I was 12 when my dad was diagnosed with lung cancer.  I remember over hearing the adults talking about it, but it was until 2 months later that they finally told us kids what was going on.  And even then we didn't get the truth.  We got the, your dad has lung cancer, the chemo will help him fight it.  What we weren't told was the doctors told them that the chemo was only going to give him a little extra time.  We had questions.  Lots of questions, but they were never answered.  What answers we didn't get, our imaginations filled in the blanks, and as you can imagine, it went to the worst case scenario.

I NEVER wanted to do that to my kids.  I told Tin Man right away that we were going to tell our children about his heart.  We would tell them any bad news.  Of course we would make it age appropriate, but I didn't want to hide anything from him.

So when we were told Tin Man needed a new heart, we sat the kids down and talked to them.  We brought them with us to doctors appointments so they could ask the doctor questions.

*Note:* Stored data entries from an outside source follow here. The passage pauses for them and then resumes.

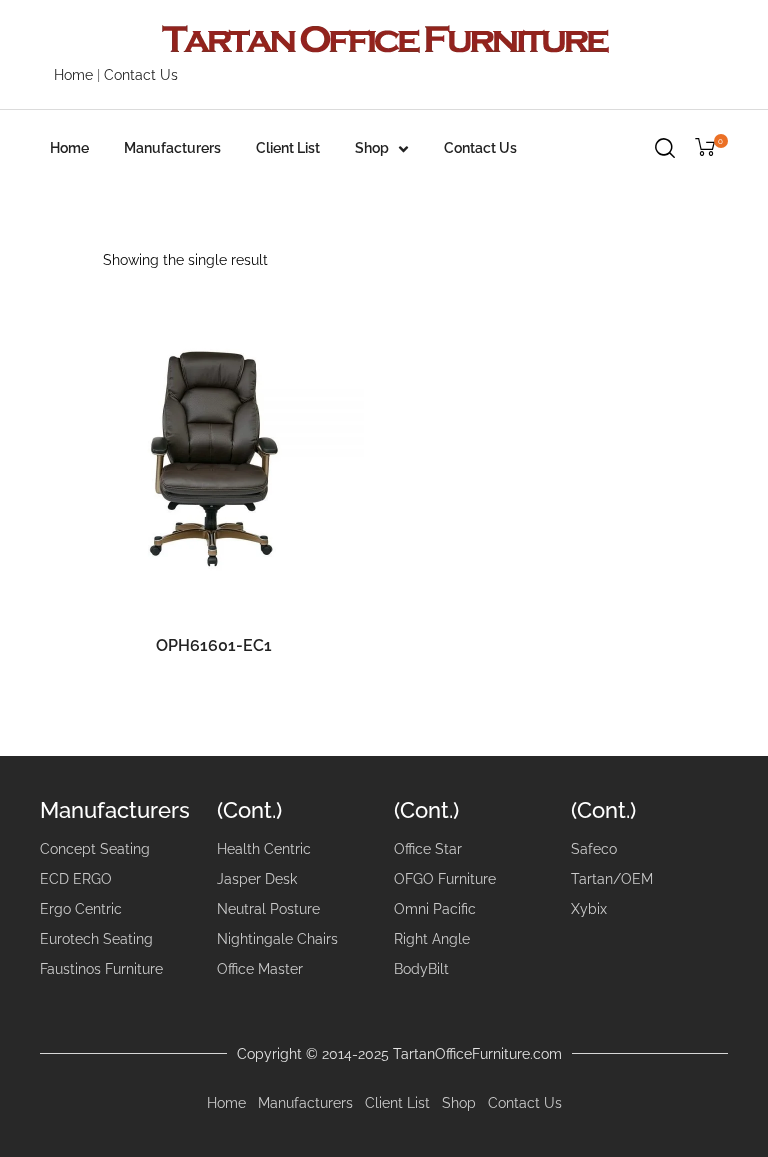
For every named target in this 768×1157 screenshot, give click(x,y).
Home (73, 75)
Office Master (260, 969)
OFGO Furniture (445, 879)
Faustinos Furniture (101, 969)
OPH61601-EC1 (214, 645)
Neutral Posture (268, 909)
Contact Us (141, 75)
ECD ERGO (76, 879)
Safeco (594, 849)
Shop (372, 148)
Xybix (589, 909)
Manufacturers (172, 148)
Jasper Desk (257, 879)
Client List (288, 148)
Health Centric (264, 849)
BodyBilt (421, 969)
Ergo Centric (81, 909)
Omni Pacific (435, 909)
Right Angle (432, 939)
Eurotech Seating (96, 939)
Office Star (428, 849)
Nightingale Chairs (277, 939)
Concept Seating (95, 849)
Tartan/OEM (612, 879)
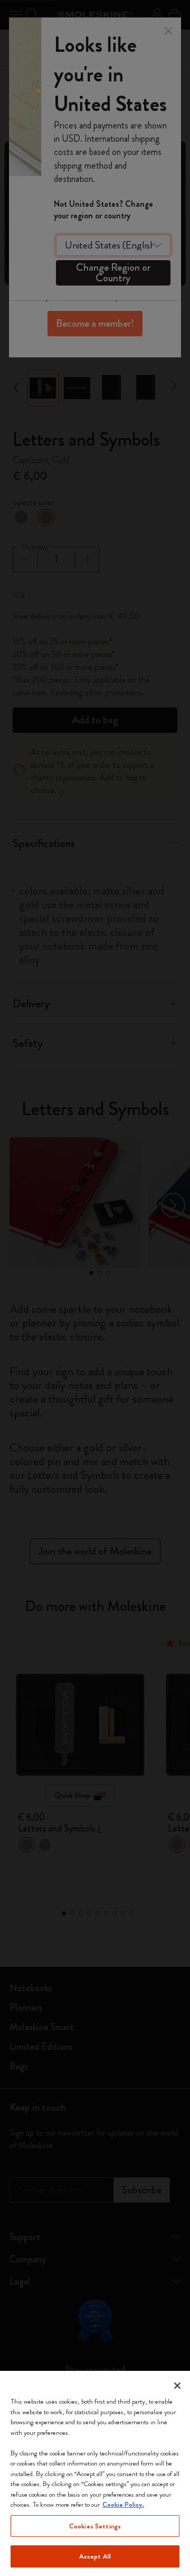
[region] (95, 2473)
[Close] (177, 2385)
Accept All (95, 2556)
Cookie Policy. (123, 2504)
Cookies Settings (95, 2526)
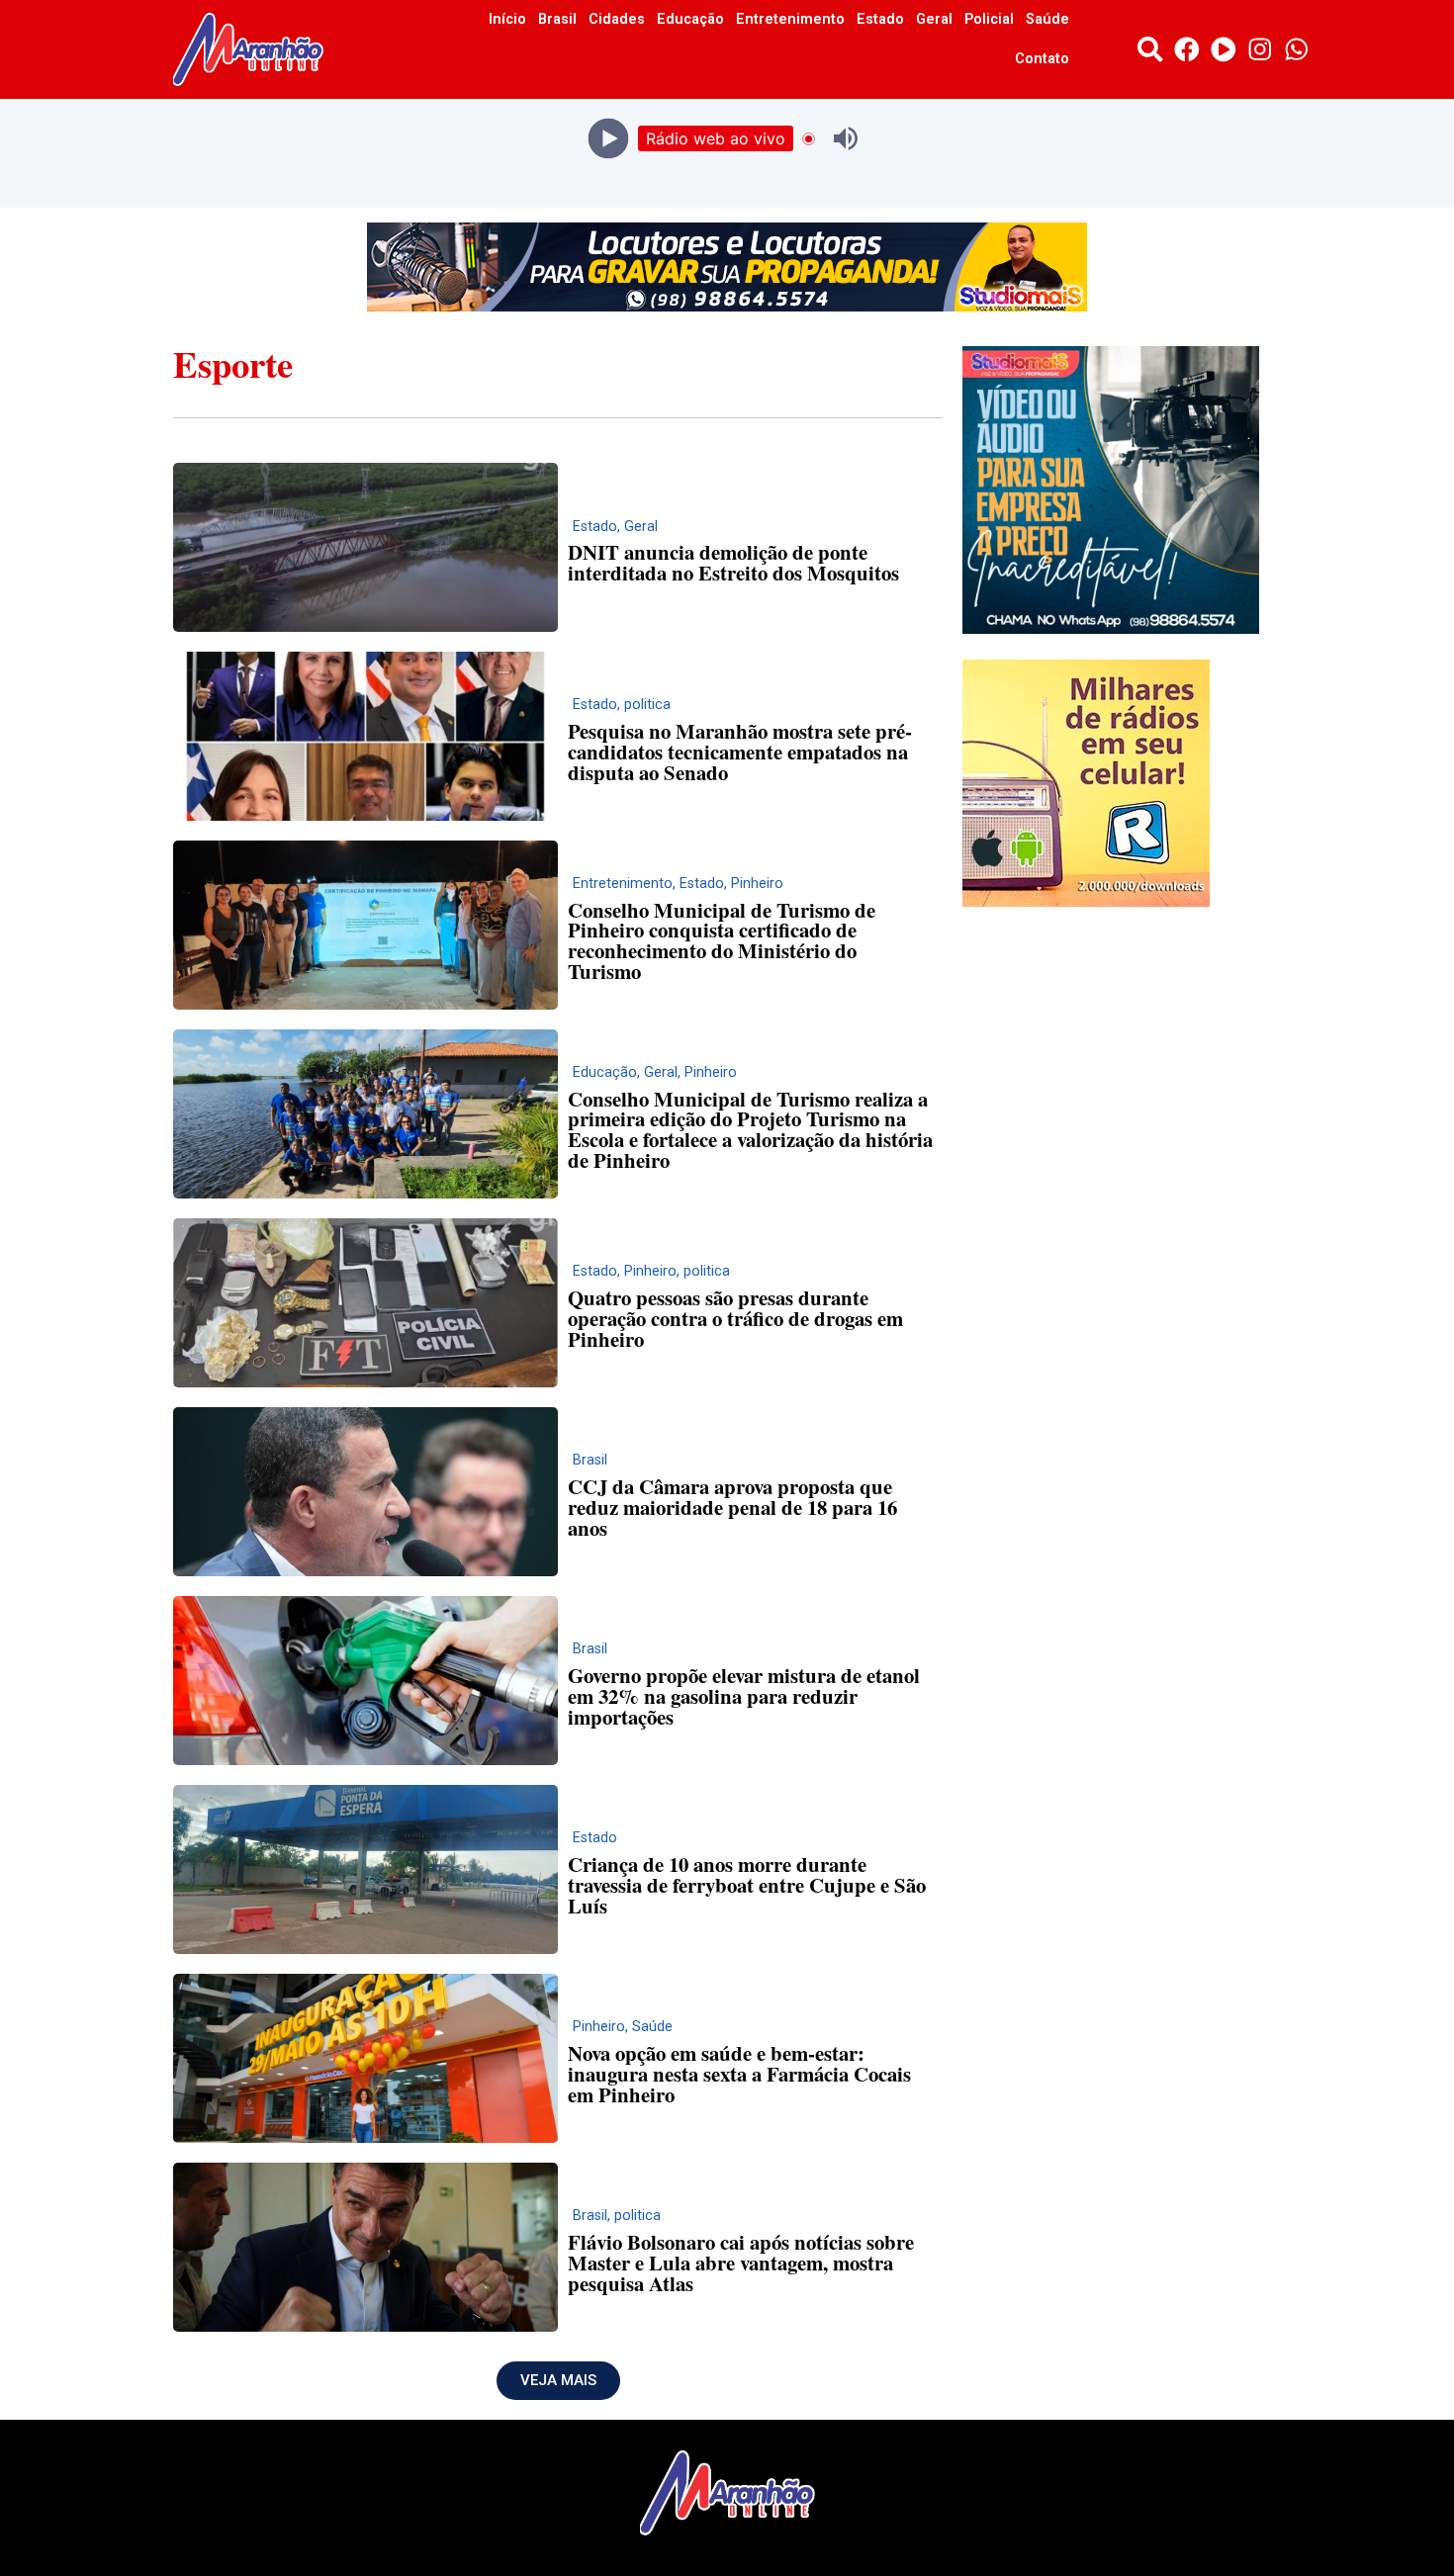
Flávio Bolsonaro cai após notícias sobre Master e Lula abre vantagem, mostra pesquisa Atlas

Mr Perfect thought this was the worst thing a parent could do.  He told me I needed to lie to my children.  To pretend that their dad wasn't sick, and only getting sicker.  And he even told me to answer with "its none of your business" when they ask questions.

I was mad furious.  How dare someone tell me what I should or shouldn't tell my children.  Tin Man being sick affected all of us.  Not to mention they were old enough to notice that daddy was getting sicker.

After Tin Man died The Perfects did a lot for me and the kids.  I was and will forever be grateful for all they did, but at the same time, I was criticized for the way I handled things.

Mr Perfect jumped on me the day after Tin Man died because I didn't force my kids to go to school.  They were 9 and 13.  Their world just crashed down around them.  They couldn't think straight.  I knew they needed to be with me.  I needed to be with them.

The following day I let them stay home again.  Again I got the horrible mom speech.  This time Mr Perfect even had the guts to tell me, "They are young, if they go to school, they won't think about whats going on and they won't remember it."   Yeah.  My mouth hit the floor too.  I didn't know how to respond to that.

That should have been a major sign that I needed to keep my kids away from him, but I wasn't thinking clearly at that time.  Plus I thought being with him was better than exposing them to making funeral plans.  Tin Man was buried in Southern California, 400 miles from home, so the kids stayed with Mr Perfect while I went to deal with all that.  I wasn't surprised when he forced them to go to school.



After the funeral, I distanced my self from The Perfects.  I needed time to grieve, and I needed time away from the constant criticizing.   It was 2 years after Tin Man died before we moved away from California.

After having to deal with The Perfects, I'm pretty sure I can handle any other perfect family that enters my life.  And from my time with The Perfects, I have learned that I am parenting my children just the way they need it.

My kids are amazing people, and with everything they have gone through, they have come out even stronger, and are using their experience to help others.

I'm pretty sure that says I've done something right along the way.